Start of Extracted data
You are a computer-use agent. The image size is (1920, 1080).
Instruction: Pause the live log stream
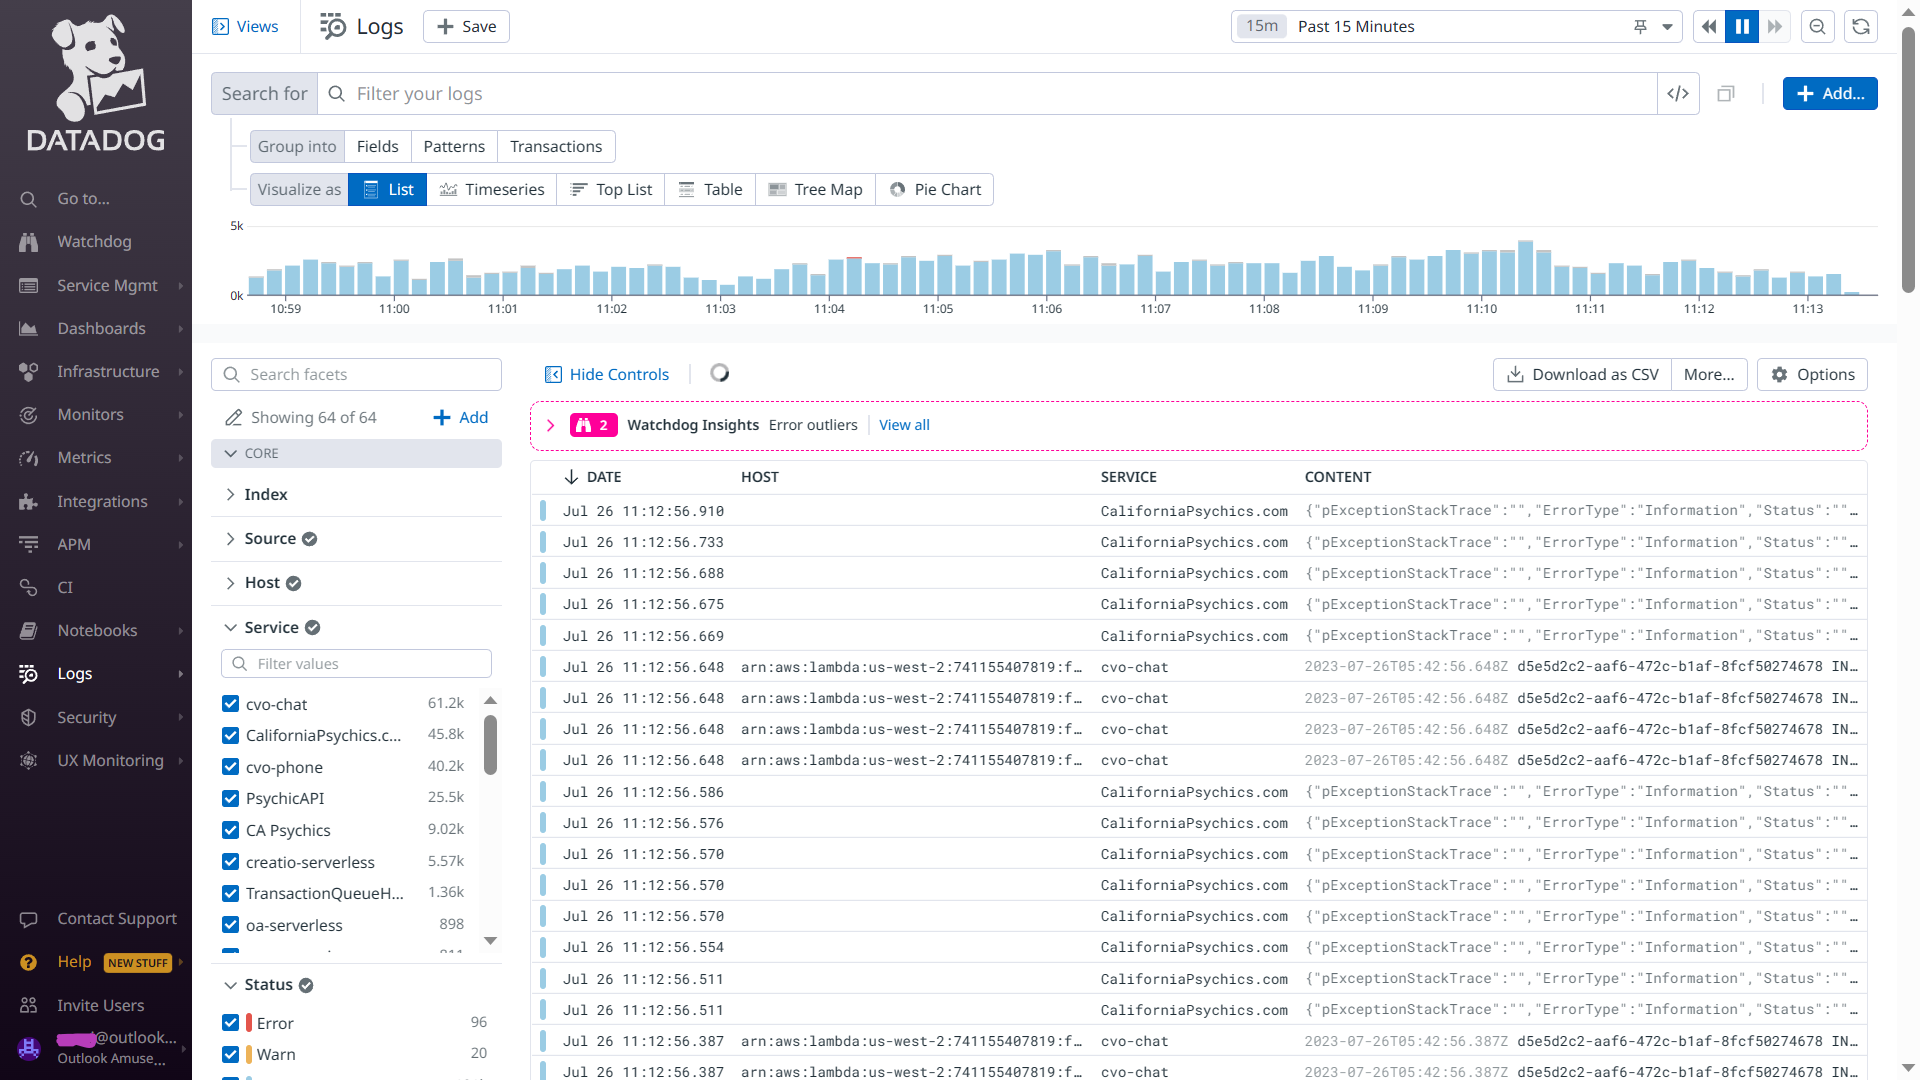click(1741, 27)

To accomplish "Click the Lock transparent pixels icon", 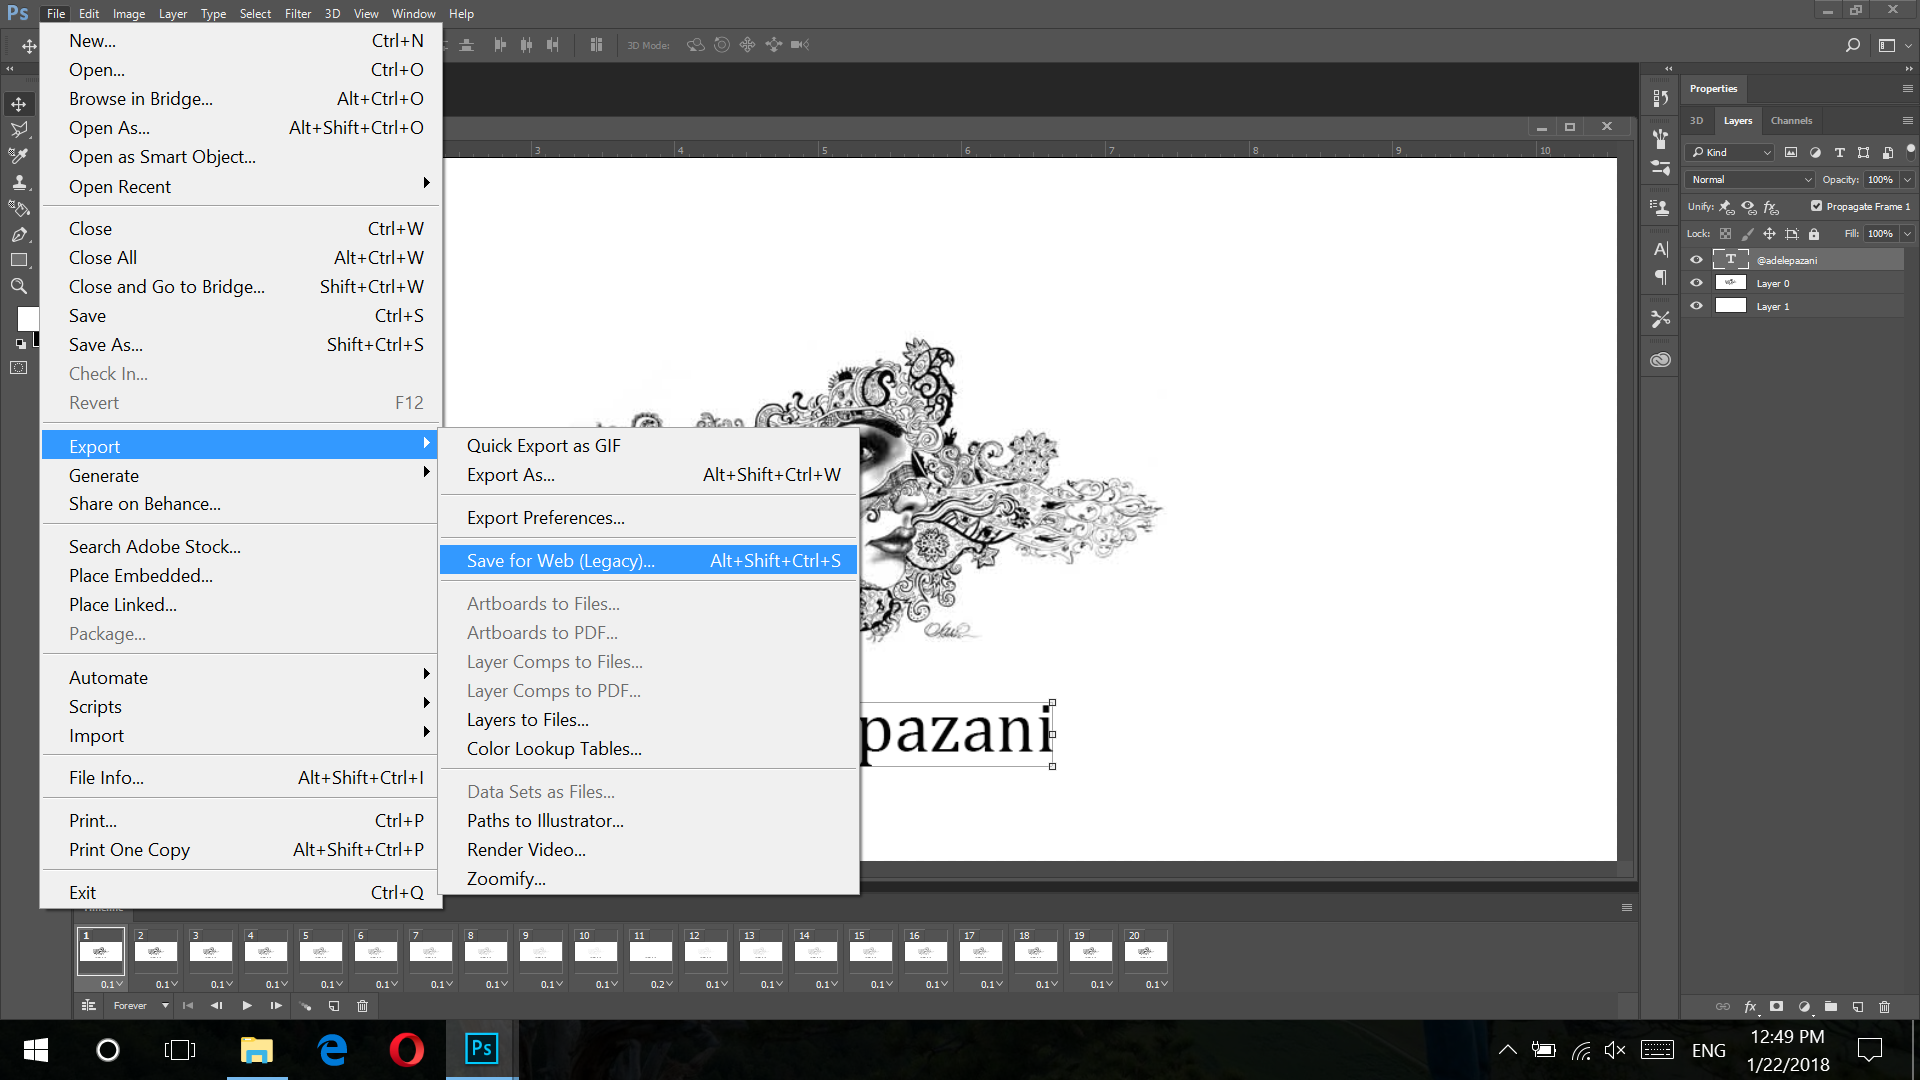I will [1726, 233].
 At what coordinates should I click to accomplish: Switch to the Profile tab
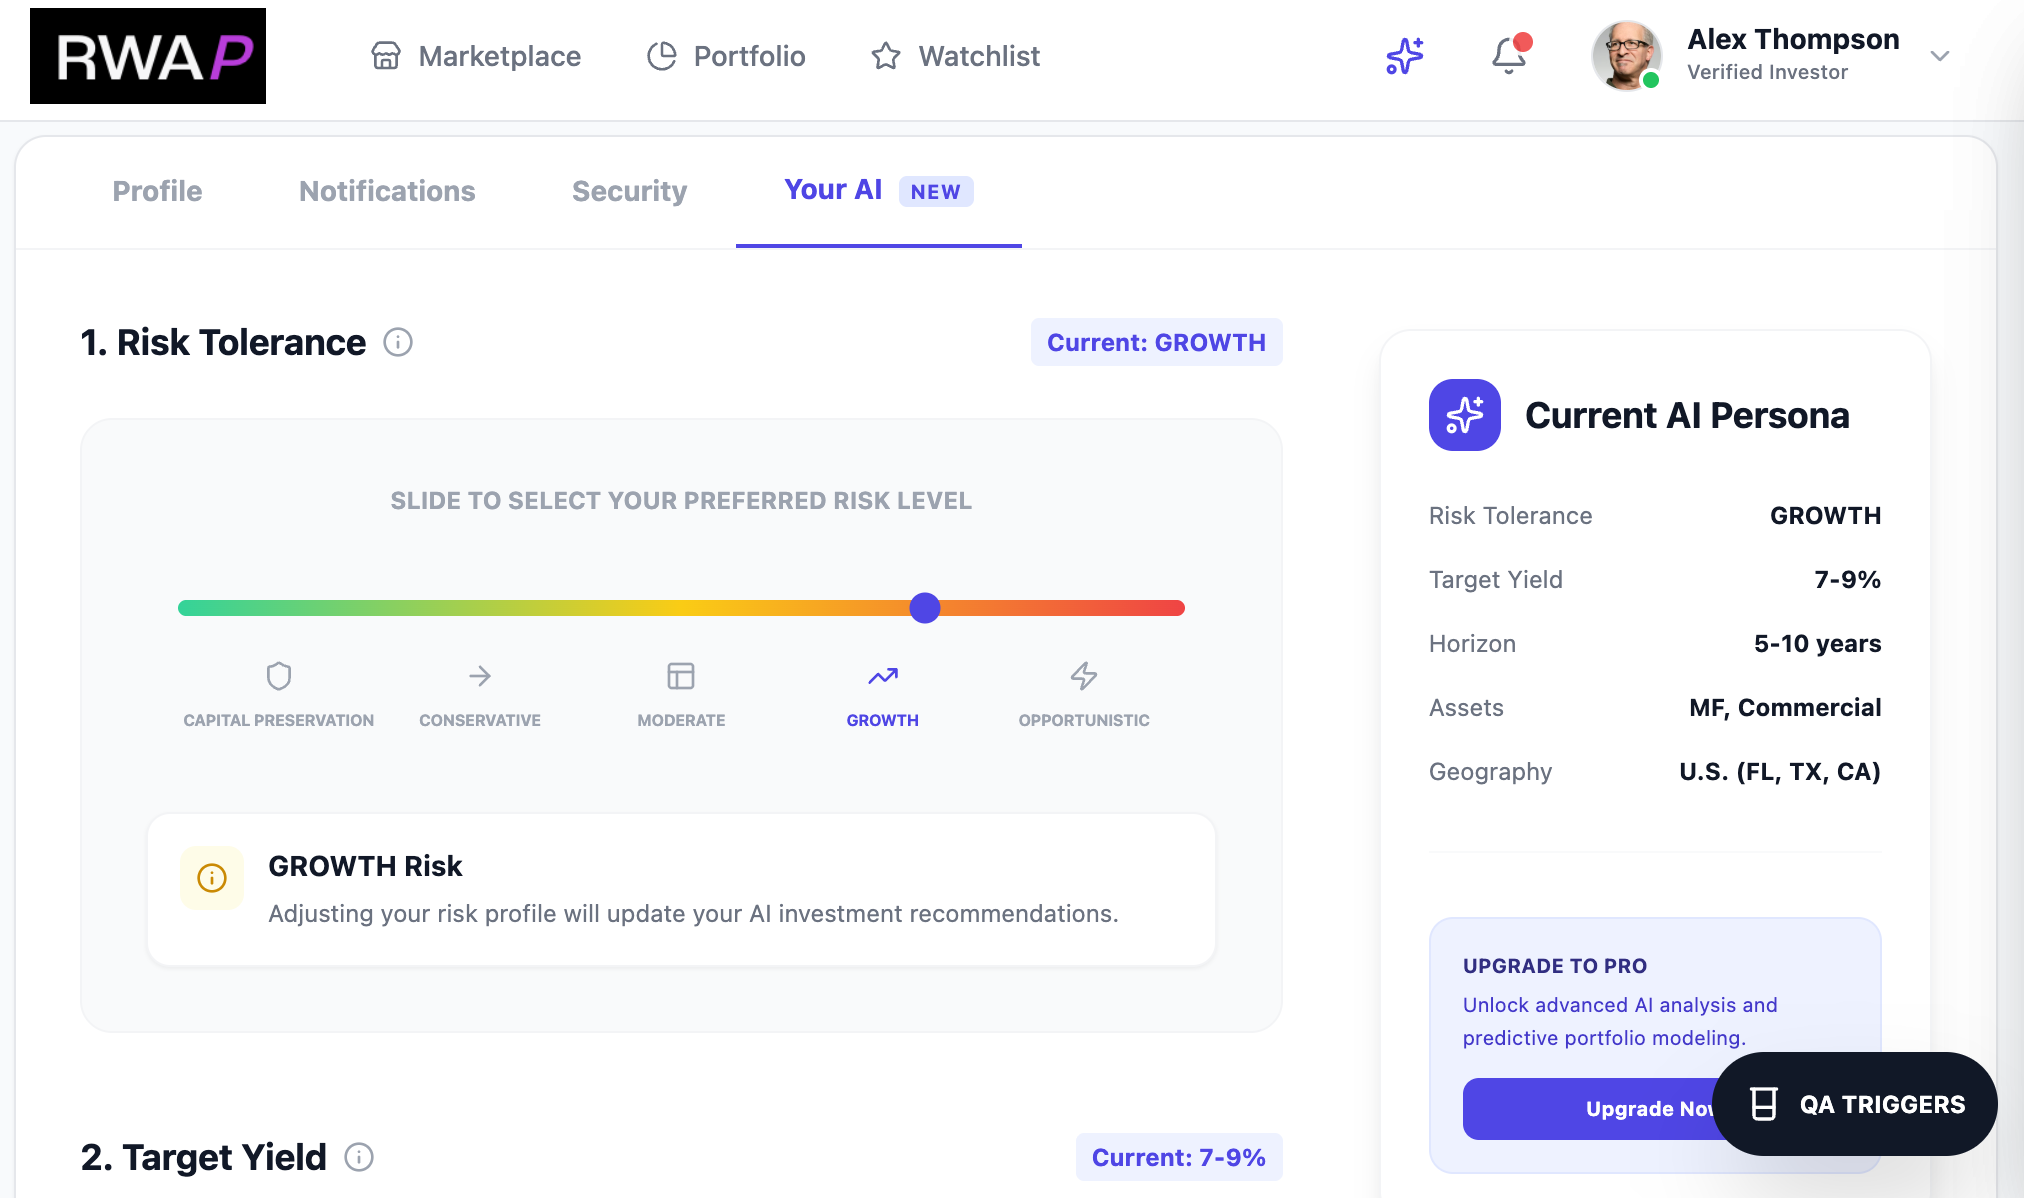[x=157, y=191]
End of Extracted data
» **Work to be completed**
Start at the line that contains "At what coordinates" and retype every line through the end of the entries above, both ends included. Exclude all pictures.

» **Task answer**
 At what coordinates should I click to accomplish: Switch to the Profile tab
[x=157, y=191]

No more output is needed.